Uma das consequências desse pacto tácito de silêncio é a baixa difusão de uma informação relevante: o suicídio é um problema significativo de saúde pública.

Em 2011, por exemplo, de acordo com o Datasus, 9.852 brasileiros se mataram. Considerando-se o fenômeno da subnotificação, o número real tende a ser ainda maior. Mesmo subestimada, a cifra representa pouco menos do que o total de óbitos decorrentes de quedas (10.788) e bem mais do que o provocado por afogamentos (5.450) e incêndios (1.051) --casos que costumam despertar comoção.

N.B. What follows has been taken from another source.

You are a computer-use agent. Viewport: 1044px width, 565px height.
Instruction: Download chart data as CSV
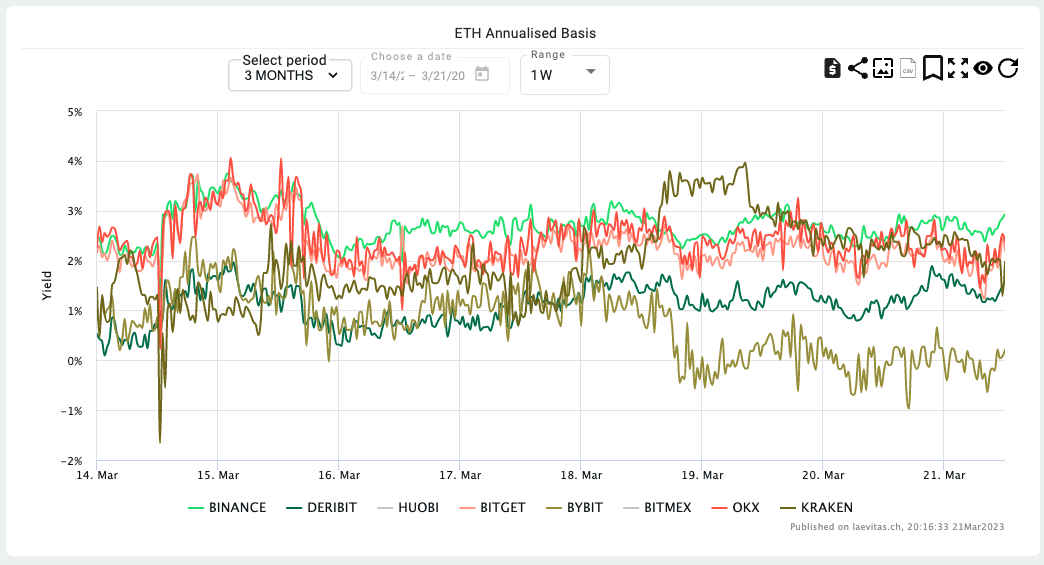908,68
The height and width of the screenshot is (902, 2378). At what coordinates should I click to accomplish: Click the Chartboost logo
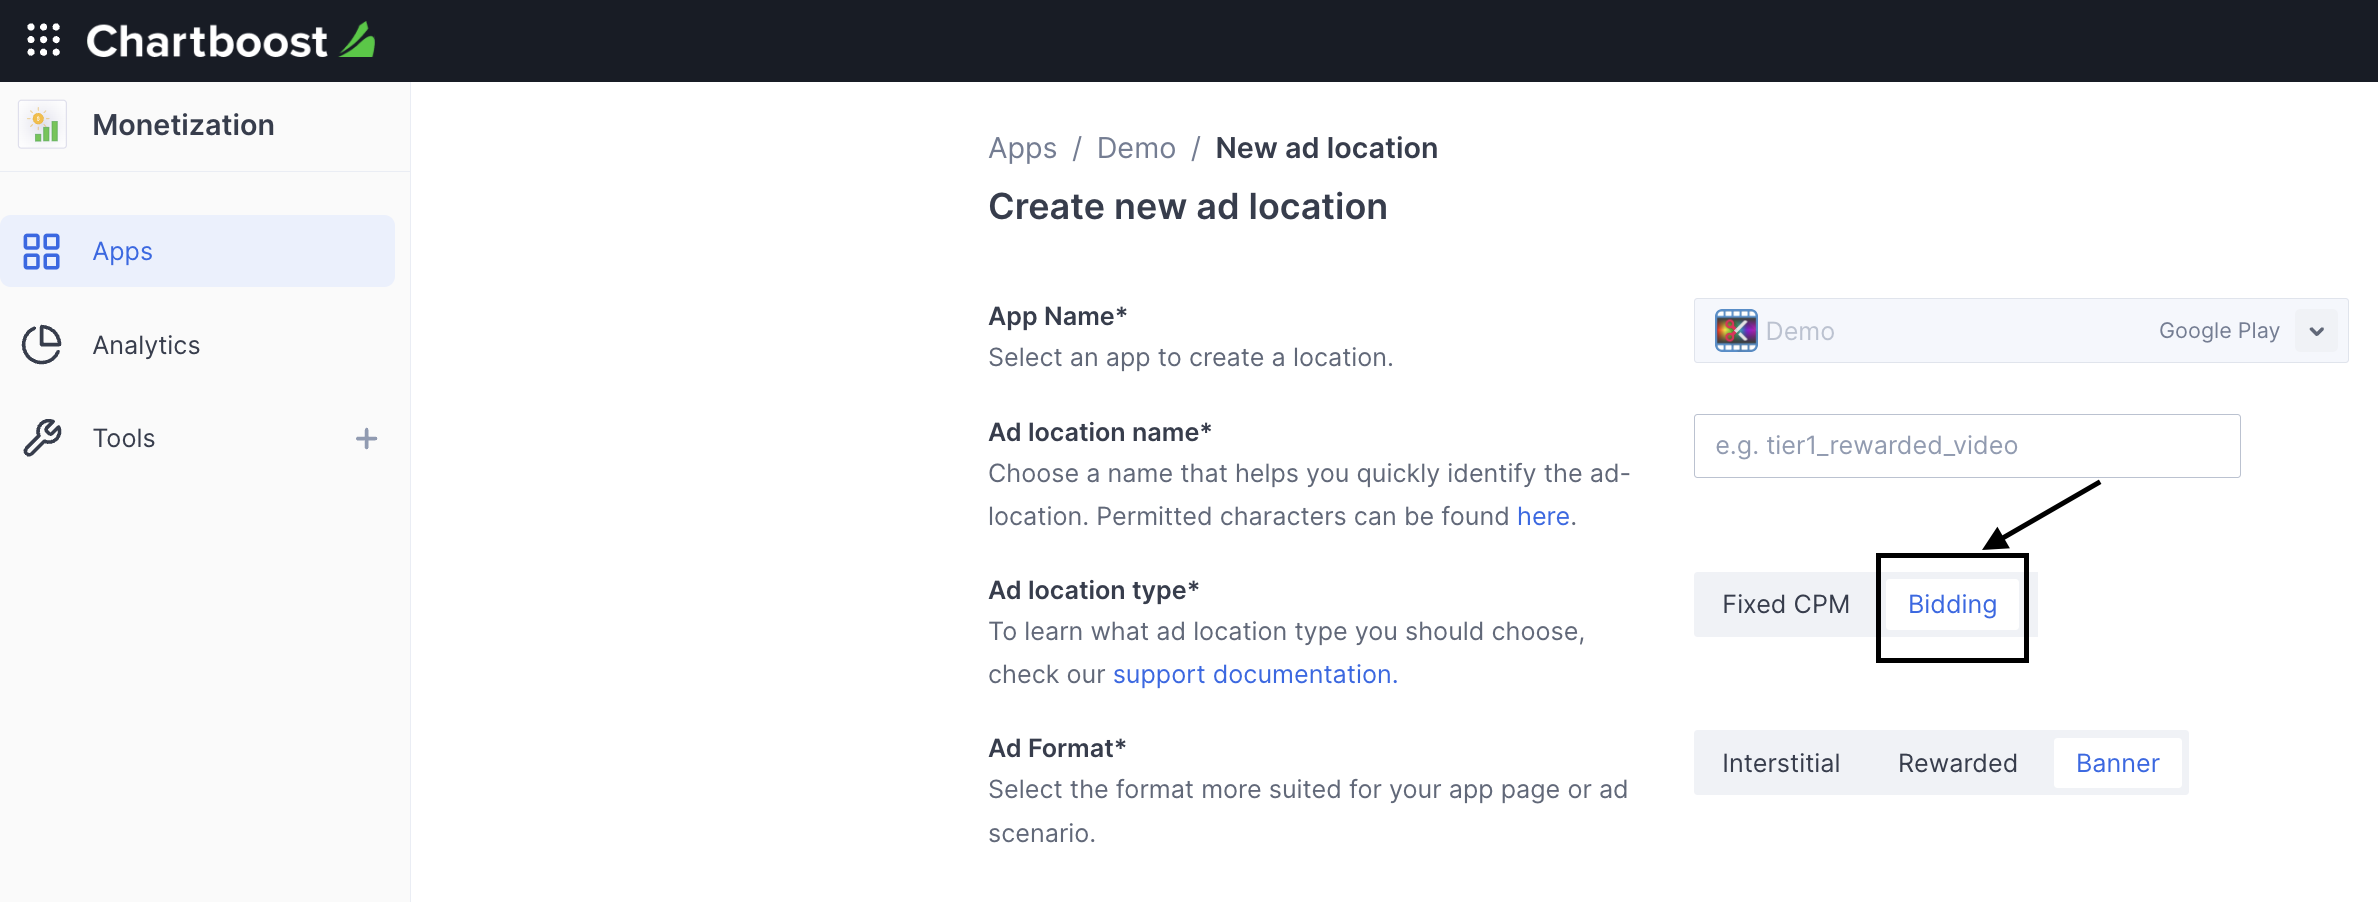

Em termos proporcionais, ocorrem 4,9 suicídios por 100 mil habitantes, taxa que tem crescido ao longo dos anos. Pode não parecer tanto, se comparada a homicídios (27,1 por 100 mil) ou acidentes automobilísticos (20,2 por 100 mil). Nesse quesito, porém, é o Brasil que destoa das tendências globais.

Segundo a Organização Mundial da Saúde, as taxas de suicídio ficam, em geral, entre 10 e 30 por 100 mil, chegando a passar de 40 em alguns casos --Rússia e Lituânia, por exemplo.
É, assim, uma das principais causas de morte do planeta. No ano 2000, 815 mil pessoas tiraram a própria vida. Isso representa mais do que o total de assassinatos (520 mil) ou de mortos em guerras (310 mil) no mesmo ano.

O que torna os suicídios tema de especial interesse para a saúde pública é o fato de serem em princípio evitáveis. Com efeito, a maioria dos casos --cerca de 90% deles, segundo vários estudos-- está associada a transtornos mentais tratáveis, sobretudo estados depressivos e dependências químicas.

Mais interessante ainda, o melhor fator preditivo de um suicídio é a tentativa prévia. De cada quatro pessoas que procuram tirar a própria vida, uma repetirá a dose no ano seguinte. De cada dez que tentam, uma terá sucesso.

Um sistema de saúde bem preparado, que identifique rapidamente os pacientes com potencial suicida e os encaminhe para tratamento psiquiátrico, conseguiria evitar muitas dessas mortes.

No papel, existe desde 2006 um programa desse tipo, consubstanciado nas Diretrizes Nacionais para a Prevenção do Suicídio. Na prática, entretanto, os resultados são pífios. Apesar de repetidas promessas governamentais, o atendimento psiquiátrico continua sendo um dos grandes gargalos do SUS.